Text passage =>
“Escaping” your typical SNF Falls Training: A unique approach to building a team-based approach to manage falls for residents

This blog originally appeared in McKnight’s Long Term Care News as a guest column. Read the original article.

Training for falls management in Skilled Nursing Facilities (SNFs), or most commonly known as nursing homes, can follow a formulaic regimen. Education typically includes residents being at a risk for falls due to a variety of conditions such as physical recovery from an injury, medications, vision issues or other factors. Typically, employees utilize a computer training program for routine falls education. While this is the typical educational format, it does not promote engagement between the presenter and learner.

However, Beth Divelbiss, Director of Clinical Outcomes, Data and Education for Kissito Healthcare, saw this as an opportunity to build a falls training that had Kissito leadership teams work together and look at all aspects of a residents’ life. The goal was to have an engaging all-team approach to know the resident to help identify potential circumstances that could increase the odds of the resident experiencing a fall.

The answer: an escape room. Yes, the popular and growing experience of escape rooms for SNF training. One of the first escape room concepts was in 2003 at a gaming convention in Indianapolis, Indiana. The True Dungeon escape room featured many of the same ideas that today’s escape rooms have: a live-action game where players must cooperate to solve mental and physical puzzles to accomplish a goal. As of 2019, there was an estimated to be more than 50,000 escape rooms.

Source material =>
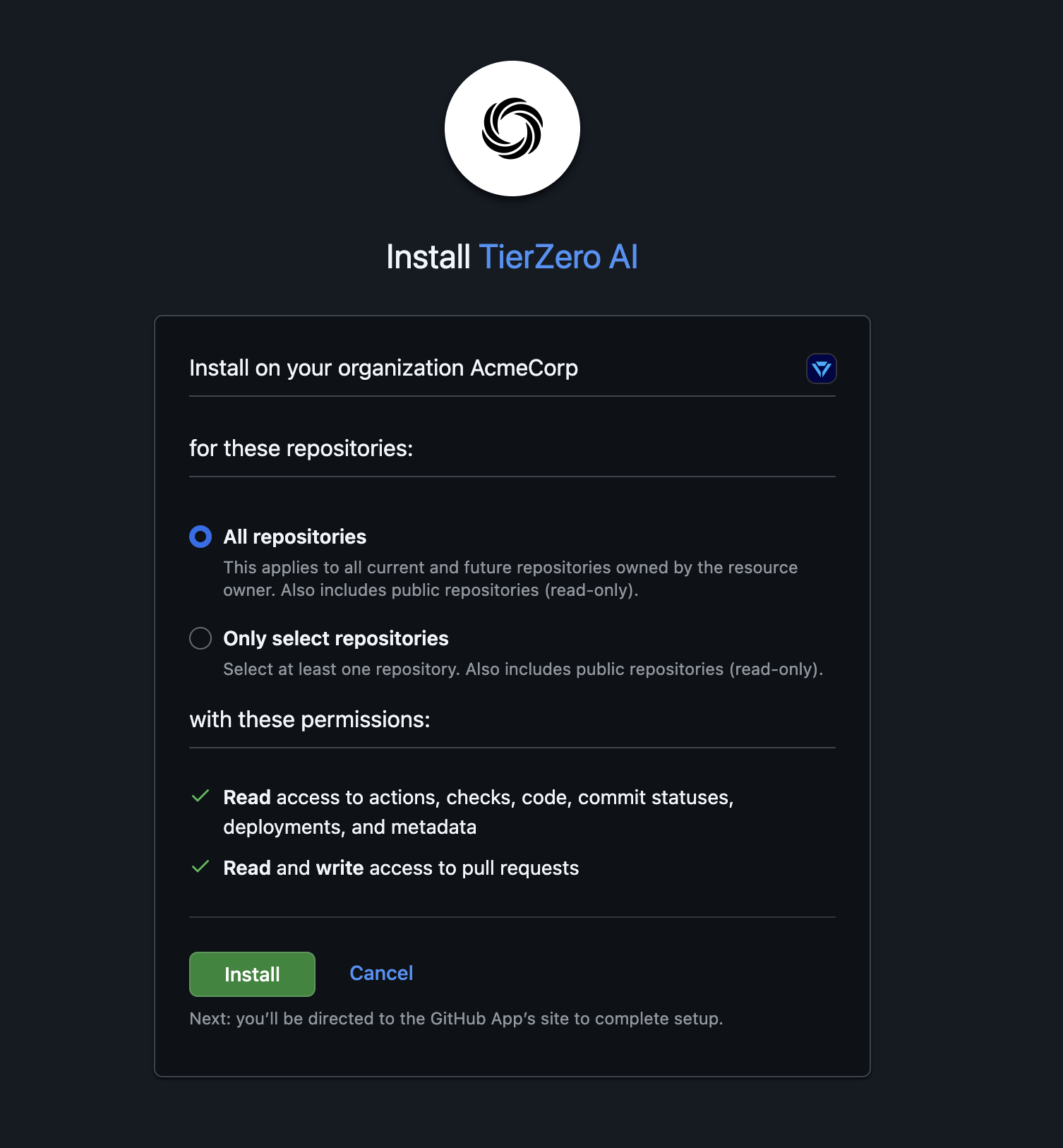Screen dimensions: 1063x1148
Task: Click the green checkmark beside Read access permissions
Action: click(x=200, y=797)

Instructions to follow =>
Please write out the part of the falls training article starting with "However, Beth Divelbiss, Director" and going on through "50,000 escape rooms.", word for word.

Answer for this exercise =>
However, Beth Divelbiss, Director of Clinical Outcomes, Data and Education for Kissito Healthcare, saw this as an opportunity to build a falls training that had Kissito leadership teams work together and look at all aspects of a residents’ life. The goal was to have an engaging all-team approach to know the resident to help identify potential circumstances that could increase the odds of the resident experiencing a fall.

The answer: an escape room. Yes, the popular and growing experience of escape rooms for SNF training. One of the first escape room concepts was in 2003 at a gaming convention in Indianapolis, Indiana. The True Dungeon escape room featured many of the same ideas that today’s escape rooms have: a live-action game where players must cooperate to solve mental and physical puzzles to accomplish a goal. As of 2019, there was an estimated to be more than 50,000 escape rooms.